We aren't perfect, of course. But these monkeys are barely on the same planet, never mind in the ballpark.

Serious question, not trying to be rude.

If banks are full of competent programmers, why are their customer-facing online banking websites so utterly, utterly terrible?

I suspect this because, every time there is competition between innovative features that are nice for users, and ensuring security/limiting exposure and attack surface, the latter concern wins with little discussion.

What I mean is, if they implement a new whiz-bang feature, the best case is that people complain a bit less. But if their new feature opens up an attack vector or social engineering opportunity, they may suffer serious financial loss and very bad press.

I'm not asking for whizz-bang features, just a lack of the busy, overengineered sort we tend to see.

Heck, First Direct is one of the better banks in this country, but their website popups deliberately hide browser chrome including the address bar, which is just obviously terrible for security.
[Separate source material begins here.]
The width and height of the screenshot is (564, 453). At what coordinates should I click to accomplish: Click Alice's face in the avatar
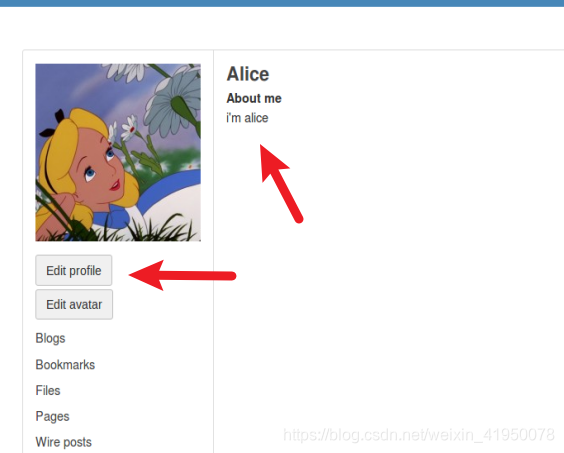click(99, 162)
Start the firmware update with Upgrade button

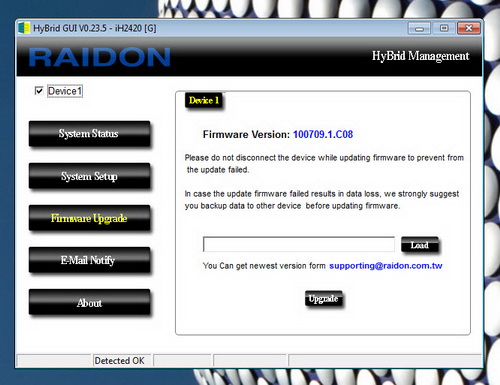pos(323,298)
But that's something that must have been deliberately added.

I have had poo-flinging contests (in banking) with external "security experts" (i.e. grads with a 3 ring binder from accountancy firms) who think ripping out the chrome is a todo on the required security checklist.
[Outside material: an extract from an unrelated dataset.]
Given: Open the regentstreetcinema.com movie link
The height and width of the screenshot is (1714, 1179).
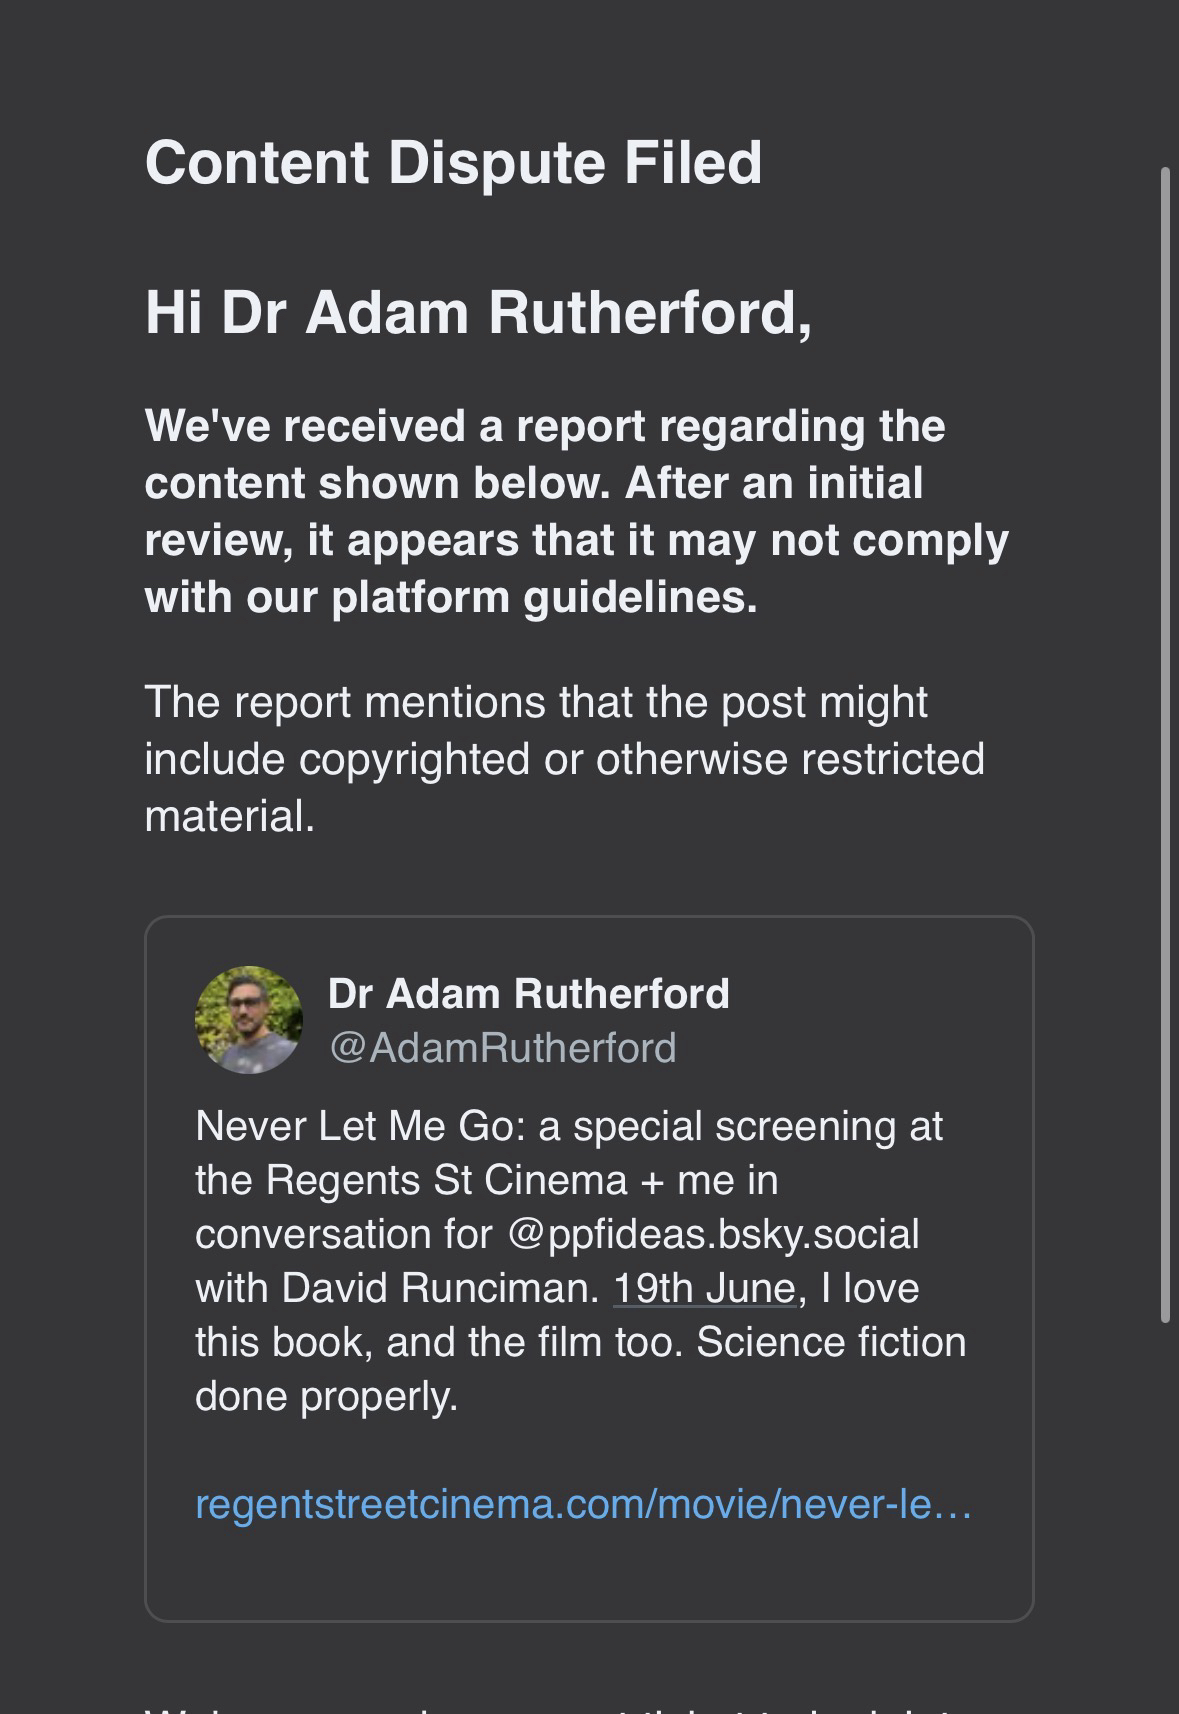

Programmers don't decide the UX. And any decent-sized bank will be pulled in different directions by:

1. The standard "enterprise problems": strategic partnerships dictating toolsets and so on.
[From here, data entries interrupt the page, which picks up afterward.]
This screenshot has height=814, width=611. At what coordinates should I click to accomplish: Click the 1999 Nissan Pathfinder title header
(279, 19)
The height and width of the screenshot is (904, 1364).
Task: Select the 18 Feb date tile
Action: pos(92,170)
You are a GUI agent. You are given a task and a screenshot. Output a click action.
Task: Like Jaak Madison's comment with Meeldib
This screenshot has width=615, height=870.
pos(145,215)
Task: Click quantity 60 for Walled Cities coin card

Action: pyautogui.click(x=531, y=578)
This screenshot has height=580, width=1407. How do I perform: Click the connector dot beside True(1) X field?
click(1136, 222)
2. The standard "big company problems": many business units acting as fiefdoms who will be arguing over how much real estate they need on customer-facing channels.

3. Tensions between customers who are scared of "money" and "online" and want everything locked down vs customers who want the latest whizz-bang everything.

4. Regulations.

5. Customers spanning a range from high-value rural farmers with vast sums of agribusiness who are stranded on dialup (yes, they exist), customers who do their banking on whatever their work PC is (XP and IE6 is still a thing - out biggest surge of the day is the 9 am rush when people log in from work to do their banking), through to customers who want the latest and greatest HTML5 webbery.

Saying, "fuck it we only support WebKit and high speed internet" is not really an option.

Usually because they have to support IE6

The BBC, Ars Technica, and others covered a theft one year ago of about one-quarter this much value (when converted to USD at the time). And the FBI was involved (not that they recovered the funds or anything): http://www.bbc.co.uk/news/technology-19633980

Not sure about that. Also, I read somewhere that the going rate of solving bank robberies is around 75-80% and many robbers are only caught because a) they do something stupid like not wear a mask or do anything to conceal their identity, or b) continuing robbing banks until their caught.

Considering hacks like this take time and a fairly high level of sophistication, not sure the FBI would want to employ the amount of long term resources needed to hunt these guys down.

The inputs.io hack required zero sophistication. Did you read TradeFortress' explanation? The hacker merely used the password reset feature on an email account, and then reset the Linode Manager password from the email.

They had to get access to the email account first though; I thought it was a Google mail account with 2FA [can't be bothered checking back].

I don't think it is the FBI a BitCoin thief needs to fear.

That said, it is fascinating to watch people getting caught out when they have a "few dollars" in BitCoin and now its "a few hundred thousand dollars" suddenly the security requirements change dramatically. One would hope that would be bitcoin wallet holders are taking notes and things like daily security audits are the new normal.